If labeled, dataset must have the following columns:
- **detectLabels**: for evaluating the detect model, where 0 = no defect, 1 = defect
- **classifyLabels**: for evaluating the classify model, where 0 = Loc, 1 = Edge-Loc, 2 = Center, 3 = Edge-Ring, 4 = Scratch, 5 = Random, 6 = Near-full, 7 = Donut, 8 = none

In [None]:
# specify variables

# specify data to load
path = '' # S3 folder where data lives
filename = '' # data filename in S3
labeled = True

# where to save results
result_path = '' # folder in local instance to save results
result_filename = '' # filename to save the results as

# which model to run
model = 'googlenet-all60'

In [None]:
# load data directly from S3 (using boto3 resource)
start = time.time()

data_key = f'{path}/{filename}.pkl'
data = pickle.loads(my_bucket.Object(data_key).get()['Body'].read())

print("Wall time: {:.2f} seconds".format(time.time() - start))
print(f"Dataset length: {len(data)}")

In [None]:
# IF LABELED
# show failure type distribution
if labeled:
    data_defects = data[data.detectLabels == 1]
    helper.defect_distribution(data_defects, note=f'({filename})')

### Data preprocessing

In [None]:
# resize to 60x60
start = time.time()

def preprocess(x):
    y = sk_resize(x, [60 ,60])
    new_y = img_as_ubyte(y)
    return new_y
    
data['waferMap224'] = data.waferMap.apply(lambda x: preprocess(x))

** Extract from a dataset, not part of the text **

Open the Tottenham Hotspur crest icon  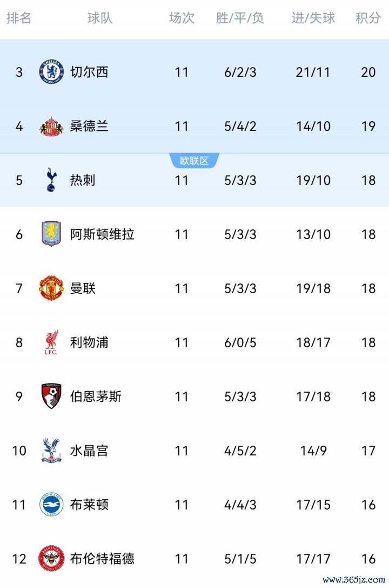[51, 180]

print("Wall time: {:.2f} seconds".format(time.time() - start))
print("Sanity checks:")
print(f'Map shape: {data.waferMap224[0].shape}')

In [None]:
plt.imshow(data.waferMap224[0])

### GoogLeNet Model

##### Data set-up

In [None]:
# prepare inputs
start = time.time()

x_det = np.stack(data['waferMap224'])
x_det = tf.expand_dims(x_det, axis=3, name=None)
x_det = tf.repeat(x_det, 3, axis=3)

print("Wall time: {:.2f} seconds".format(time.time() - start))
# sanity check
# expected: TensorShape([#rows, xdim, ydim, 1])
x_det.shape

In [None]:
# IF LABELED
# prepare labels for evaluating results
if labeled:
    y_det = np.asarray(data['classifyLabels']).astype(np.uint8)

##### Load and run model

In [None]:
# load saved detect model from S3
start = time.time()

googlenet = s3_get_keras_model(model)
googlenet.summary()

print("Wall time: {:.2f} seconds".format(time.time() - start))

In [None]:
# generate predictions
start = time.time()

googlenet_pred = googlenet.predict(x_det)
googlenet_labels = np.argmax(googlenet_pred[0], axis=1).astype(np.uint8)

print("Wall time: {:.2f} seconds".format(time.time() - start))

In [None]:
# IF LABELED
if labeled: 
    y_test = data['classifyLabels'].tolist()
    
    # manually compute overall accuracy
    googlenet_cm = confusion_matrix(y_test, googlenet_labels)

    num = 0
    for i in range(9):
        num += googlenet_cm[i][i]

    overall_accuracy = num / len(y_test) * 100
    print(f'Overall Model Accuracy: {overall_accuracy:.2f}%') 

    # plot confusion matrix
    helper.plot_confusion_matrix(y_test, googlenet_labels, mode='all', normalize=True)

### Error Analysis

In [None]:
# IF LABELED
# plot confusion matrix counts
if labeled:
    helper.plot_confusion_matrix(y_test, googlenet_labels, mode='all', normalize=False)

##### Optional visualization of misclassified wafers
Parameters:
- **true_label**: true label of the wafer
- **pred_label**: label predicted by the model
- **n**: number of samples to visualize (note: must be less than or equal to the total number in confusion matrix)

0 = Loc, 1 = Edge-Loc, 2 = Center, 3 = Edge-Ring, 4 = Scratch, 5 = Random, 6 = Near-full, 7 = Donut, 8 = none

In [None]:
# # plot misclassified wafers
# print('Scratch mislabled as None')
# helper.visualize_misclassified(data, y_test, googlenet_labels, true_label=4, pred_label=8, n=9, 
#                         figsize=(5,5), col='waferMap', cmap='gray_r')